(Beginning of Provided material)

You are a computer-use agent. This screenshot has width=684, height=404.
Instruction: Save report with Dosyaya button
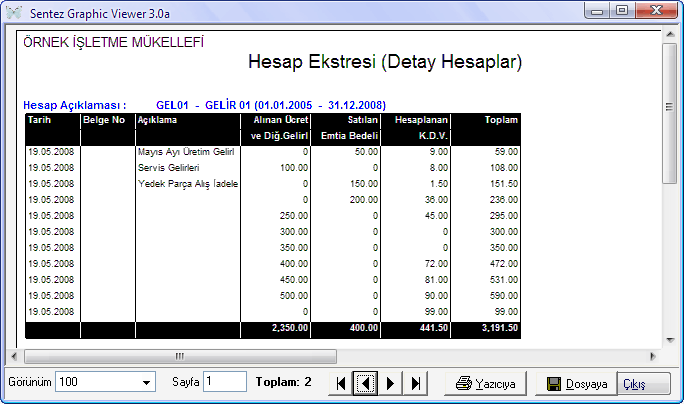tap(577, 383)
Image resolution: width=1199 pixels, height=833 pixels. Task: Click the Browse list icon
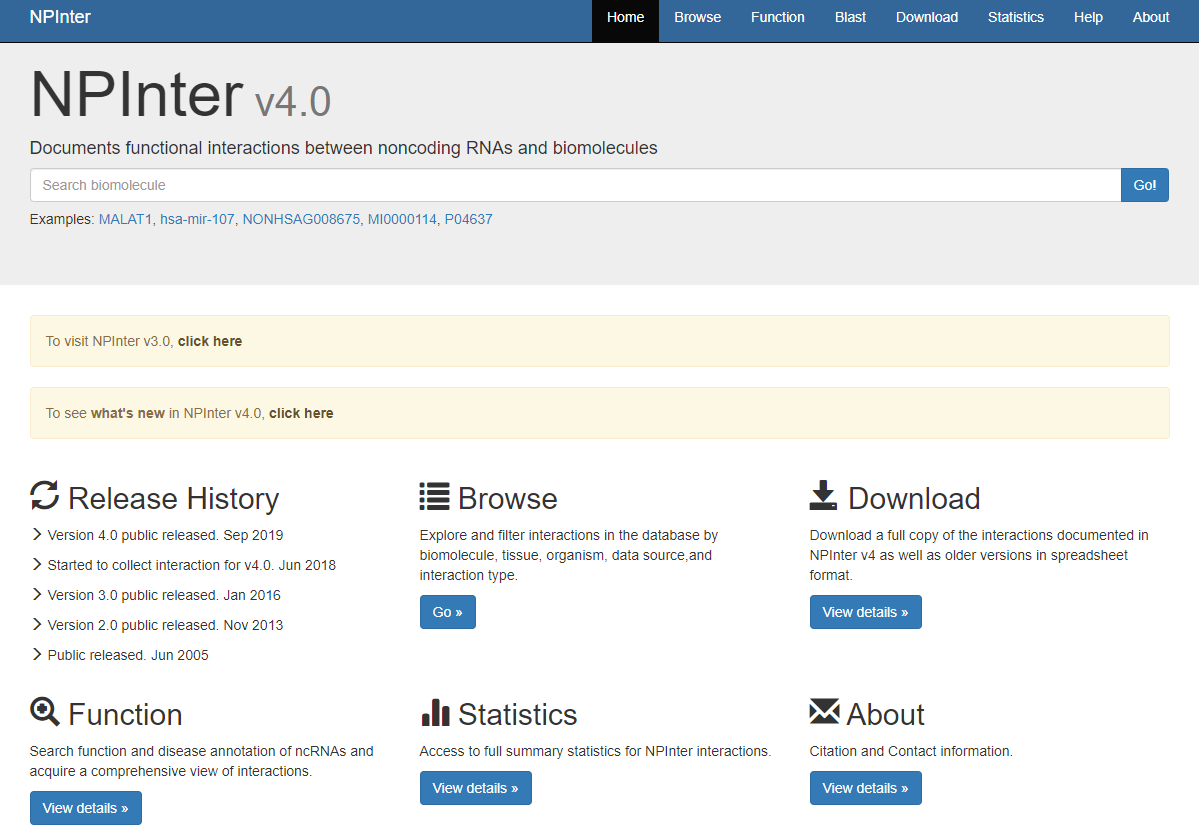coord(434,496)

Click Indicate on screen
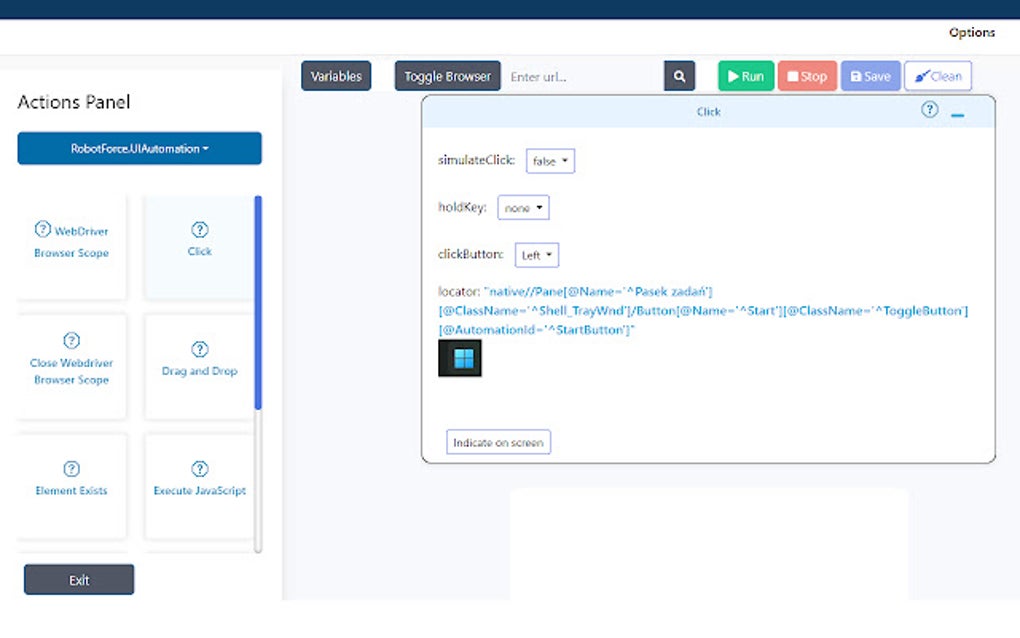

(End of Provided material)

Leave every picture out, and repeat exactly the lines from the one containing "Instruction: Save report with Dosyaya button" through the last line of the entries, both ends included.

> _Task output_:
Instruction: Save report with Dosyaya button
tap(577, 383)
Image resolution: width=1199 pixels, height=833 pixels. Task: Click the Browse list icon
coord(434,496)

Click Indicate on screen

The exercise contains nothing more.